Tourner la page sur le conflit étudiant

Le 12 octobre 2012


 
À la lecture d’un article paru ce matin dans La Presse, j’apprends que le nouveau ministre québécois de la Sécurité publique, Stéphane Bergeron, évalue la demande d’une enquête publique relativement au travail policier au cours du conflit étudiant.

Une Commission d’enquête représente une dépense de plusieurs dizaines de millions$. J’inviterais le ministre à nous éviter une telle dépense pour les raisons suivantes.

Contrairement à la corruption (qui se fait toujours derrière des portes closes), la répression policière lors du Printemps érable s’est faite sur la place publique. Elle a été bien documentée par les média québécois et conséquemment, il est douteux qu’une Commission d’enquête nous apprenne quoi que ce soit d’important.

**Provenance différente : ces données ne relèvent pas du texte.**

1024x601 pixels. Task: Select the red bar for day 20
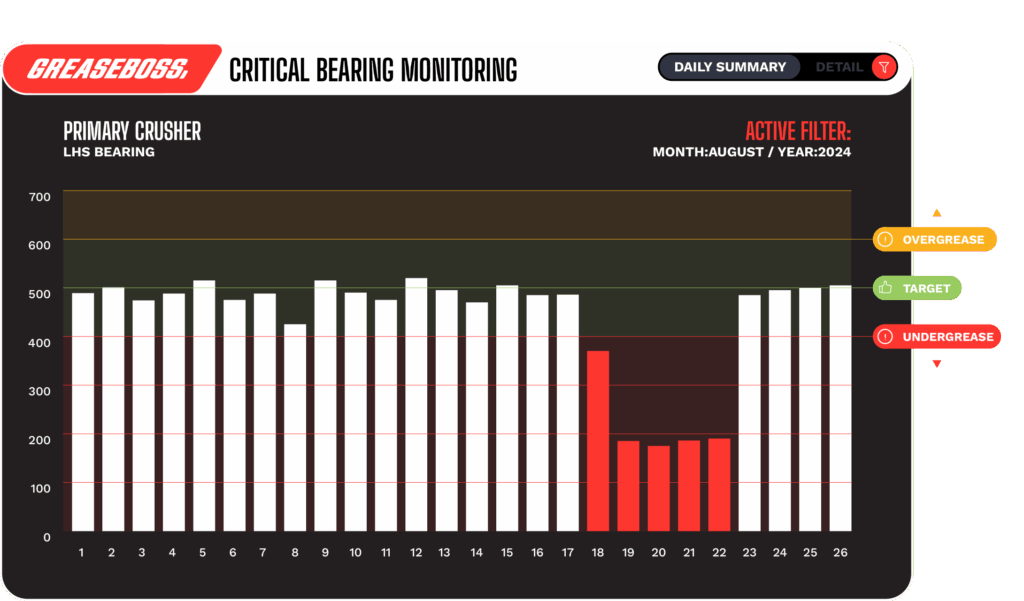658,488
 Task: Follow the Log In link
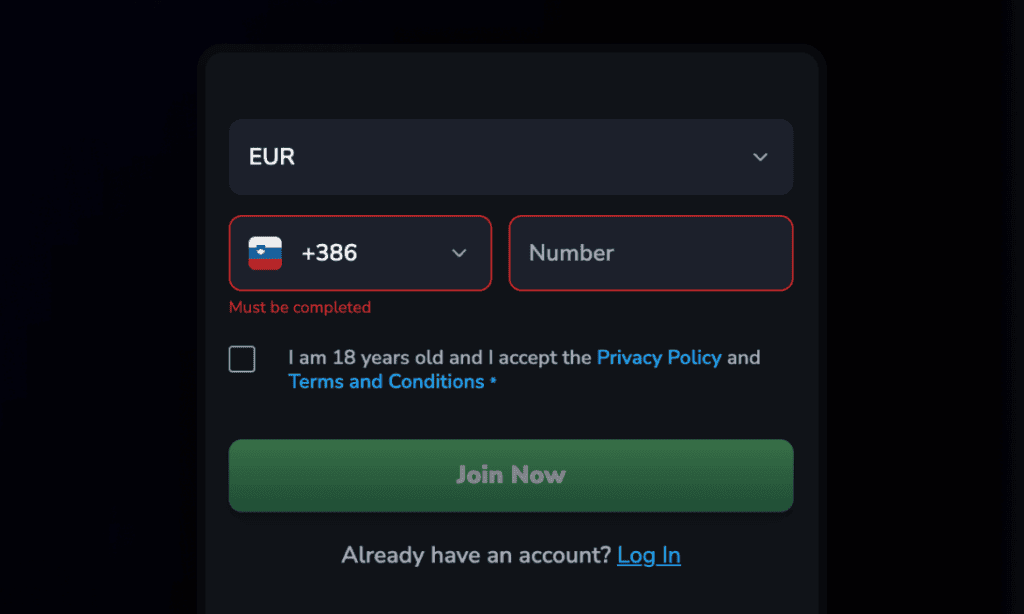(x=648, y=555)
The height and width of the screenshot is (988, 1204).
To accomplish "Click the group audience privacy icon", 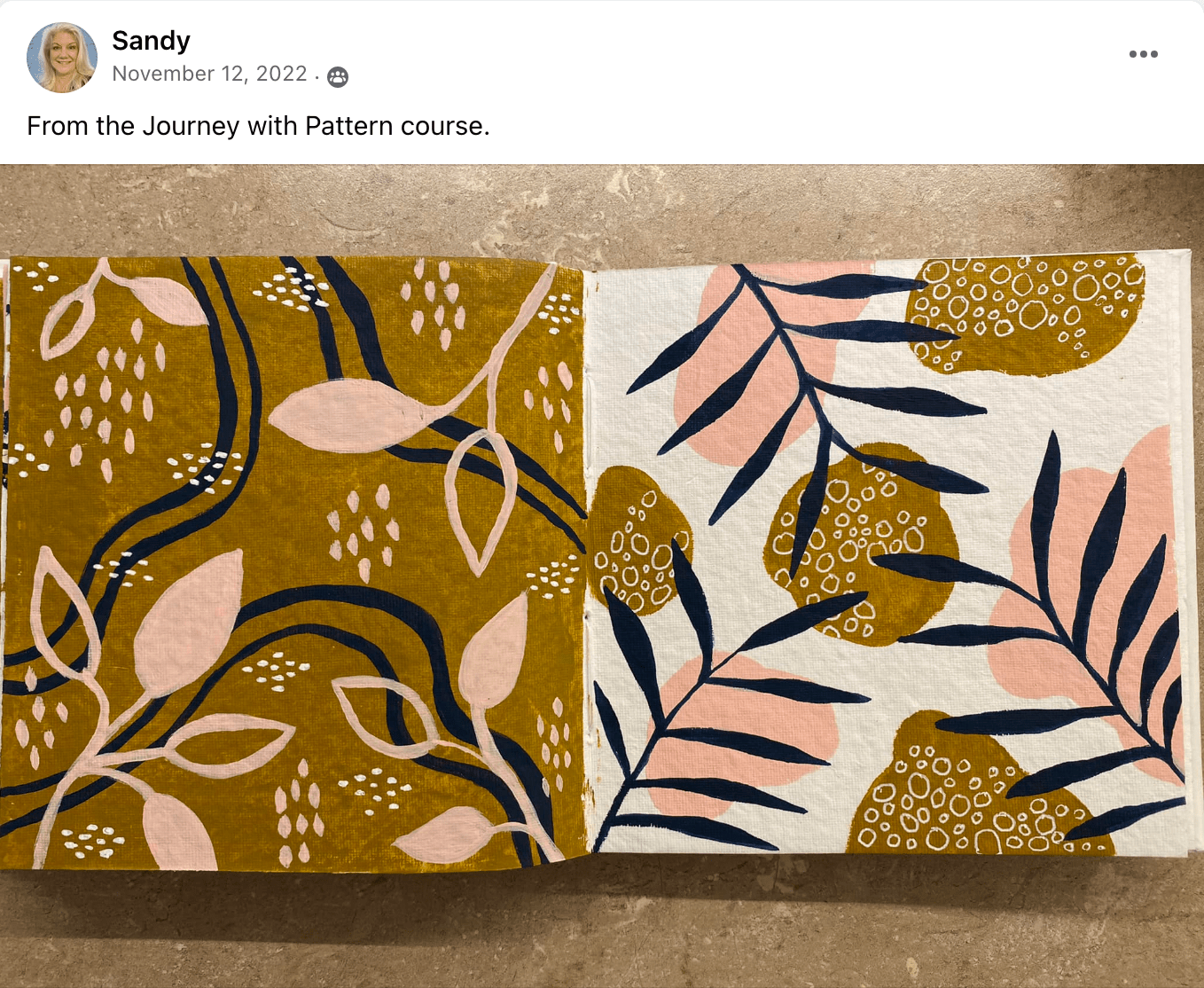I will coord(338,77).
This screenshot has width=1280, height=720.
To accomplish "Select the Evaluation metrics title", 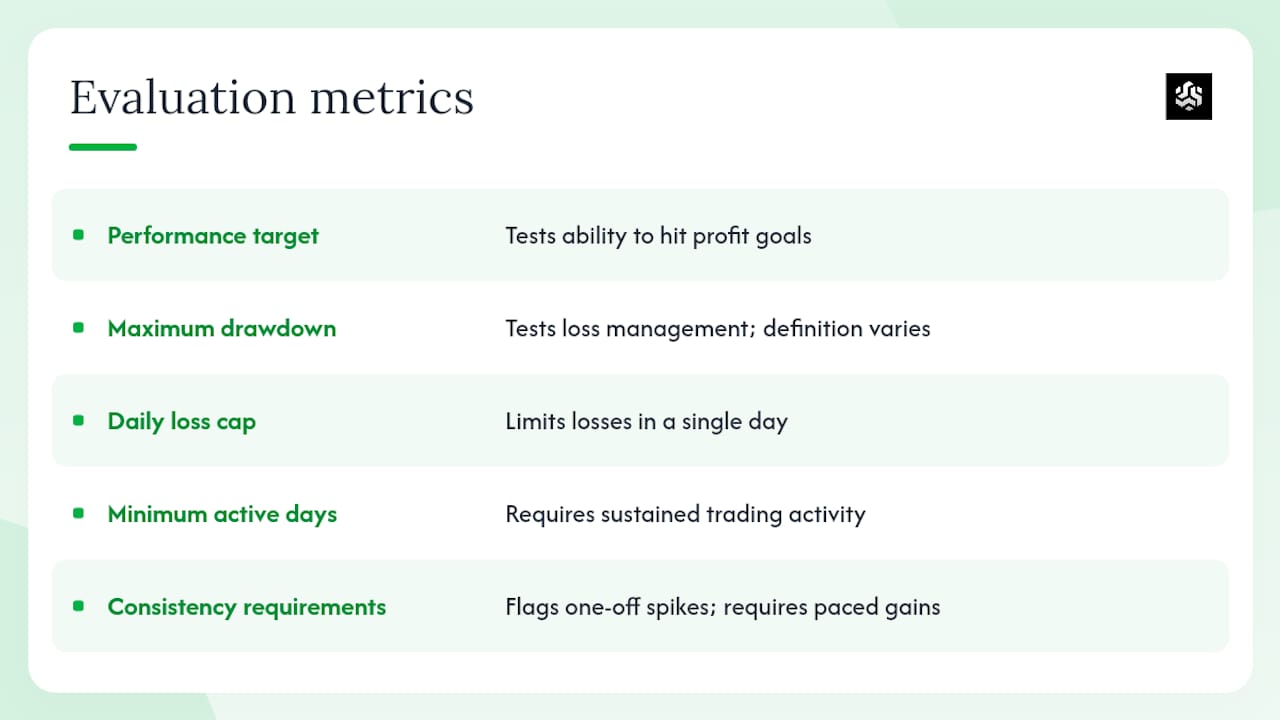I will point(272,98).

Ce serait donc un gaspillage de l’argent des contribuables que de créer une enquête publique simplement pour satisfaire ceux qui jugent que les choses auraient dû se dérouler autrement ou pour faciliter l’obtention de la preuve dans le cas de ceux qui ont intenté des poursuites contre les forces de l’ordre.

Fondamentalement, il faut comprendre que n’importe quel conflit social qu’on laisse pourrir pendant des mois finit par dégénérer et ultimement, laisser des séquelles.

Lorsqu’une protestation tourne à l’émeute, la rue devient alors une école de comportements asociaux et un lieu de transmission de la rage contre les pouvoirs établis. Et les policiers à qui on demande de demeurer stoïques en dépit des injures, sentent monter en eux une colère qui trouve son aboutissement lorsque vient l’ordre de disperser la foule. Tout cela laisse une animosité semi-permanente dont la pire conséquence est qu’elle a anéanti des années d’efforts pour rapprocher les policiers des citoyens.

Le Printemps érable a créé de profondes divisions au sein de la population québécoise. Une Commission d’enquête nous fera tous revivre des émotions qui, autrement, s’estomperaient avec le temps. Et les députés libéraux — si prompt à faire flèche de tout bois, ces temps-ci — accuseront le gouvernement Marois de diviser le Québec et de créer de la chicane (eux qui s’y connaissent si bien dans ce domaine).

Au contraire, on peut faire comme à peu près tous les peuples épuisés par une guerre civile : abandonner l’esprit de vengeance et décider de passer l’éponge pour ne sévir que contre ceux qui continueraient de se comporter comme à l’époque des grands conflits. Mais passer l’éponge ne veut pas dire oublier.

On doit comprendre que les policiers ne sont que des exécutants : ils maintiennent ou rétablissent l’ordre à la demande des pouvoirs civils. Avec l’armée et les tribunaux, les policiers font partie des pouvoirs répressifs de l’État. Concrètement, la répression policière lors du conflit étudiant n’était que l’expression de la volonté politique du gouvernement Charest.

D’autre part, la création d’une enquête publique serait interprétée par les policiers comme un désaveu. Or ces derniers n’ont fait que ce qu’on leur demandait. Ils se rappellent encore du temps où ils recevaient des pierres, des bouteilles, des insultes et des crachats. Je crainds une réaction très vive de leur part si on devait leur faire un procès public.

Si le gouvernement Marois demeure en place suffisamment longtemps, il pourrait faire face à d’autres conflits sociaux. Désavoués, les policiers se souviendront qu’on leur demande maintenant d’y aller doucement face à des foules en colère. Et si des fiers-à-bras réussissent à pénétrer dans une assemblée où sont présents des ministres péquistes, il sera trop tard pour blâmer les policiers pour leur manque de zèle.

J’inviterais donc ceux qui demandent une enquête publique, de se rappeler longtemps de ce qui est arrivé au cours du Printemps érable et de voter en conséquence. Ce sera plus économique et beaucoup plus efficace.